Surely I am not the only one who finds it passing strange that, between them, MSNBC
and Newsweek -- same company -- have produced, within the last couple of days, at least
three stories whose essential message seems to be "Barack Obama: Not To Be Trusted."
Look at the titles:
A Secret Fax -- And an Ethics Slip
STORY at http://www.msnbc.msn.com/id/18366824/sit
e/newsweek
DIARY at http://www.mydd.com/story/2007/4/30/1726
27/234
Can Obama's Substance Match His Style?
STORY at http://www.msnbc.msn.com/id/18367799/sit
e/newsweek
A generally balanced piece that nonetheless teases readers with a title
that plants a seed of doubt by playing to a self-serving caricature.
Does Barack Obama Have A View on Defense?
STORY at http://www.msnbc.msn.com/id/18387695
This "commentary" -- by "military analyst" Jack Jacobs -- starts with the post-debate assertion:
Most observers found the event predictable and unenlightening, except for Obama's
pusillanimous response to Brian Williams's question about security.
Webster's on pusillanimous:
"lacking courage and resolution"
"marked by contemptible timidity"
"cowardly"
"Most observers" thought this? Really? And where do they live, these
"most observers"? Same town as "some people"? Proof, please.
Jacobs continues:
When asked how he would respond to a terrorist attack on American cities, Obama...did not say
specifically that he would retaliate against the terrorists. The other major candidates ganged up
and were more forceful, and Obama sought later to play catch-up, but the damage was done:
he gave the impression that he doesn't have a particularly good handle on defense.
So having "a particularly good handle on defense" means having a trigger-happy finger
on bombs? And that has gotten us exactly where over the last six years?
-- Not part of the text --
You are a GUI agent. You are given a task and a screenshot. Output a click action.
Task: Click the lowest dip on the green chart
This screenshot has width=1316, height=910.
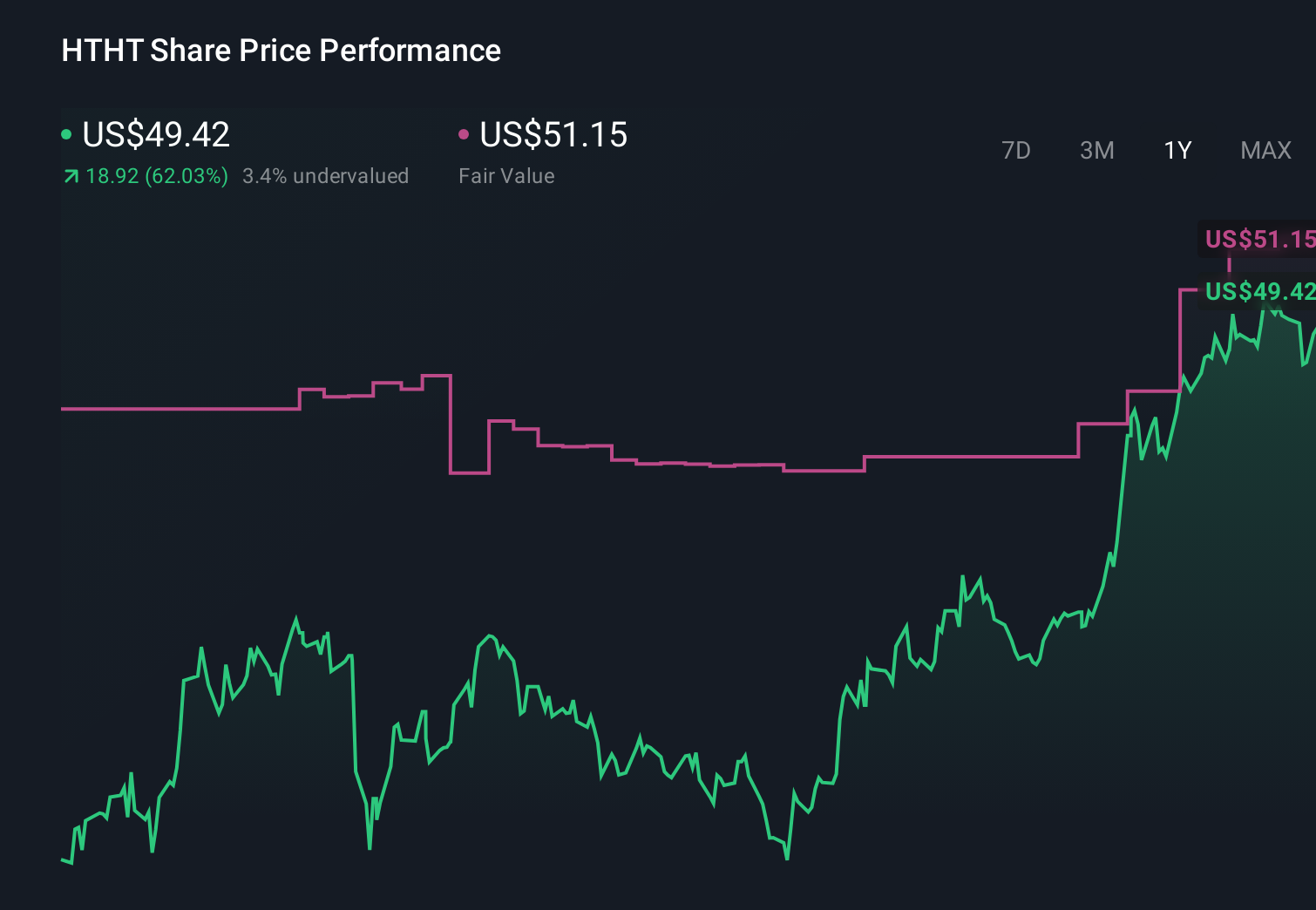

Oh, and remind me, again, how it was that John Edwards "ganged up" on Obama? Was that
the part where he said that "we have more tools available to us than bombs, and America
needs to use the tools that are available"?
Jacobs concludes that
while Clinton has at least a modicum of experience, one gets the impression that Obama doesn't
have much to say about the national security of the Republic, at least partially because he hasn't
thought very much about it....Obama most likely decided to enter the race primarily because he
was encouraged to do so by others, people who found him refreshingly forthright and able to
capture the imagination of voters, not because he has attractive solutions to our nation's problems.
Obama "doesn't have much to say about the national security of the Republic," because his first response is not bombs?
Obama "hasn't thought very much about it," because his first response is not bombs?
Obama doesn't have "attractive solutions to our nation's problems," because his first response is not bombs?
And Clinton's "experience" is...?
We may not be there yet, but it is not too soon to ask how many more of these pieces we need to see before
concluding that, indeed, MSNBC/Newsweek has been coopted by Hillary Clinton and therefore stories about
any other candidates are to be disregarded as propaganda.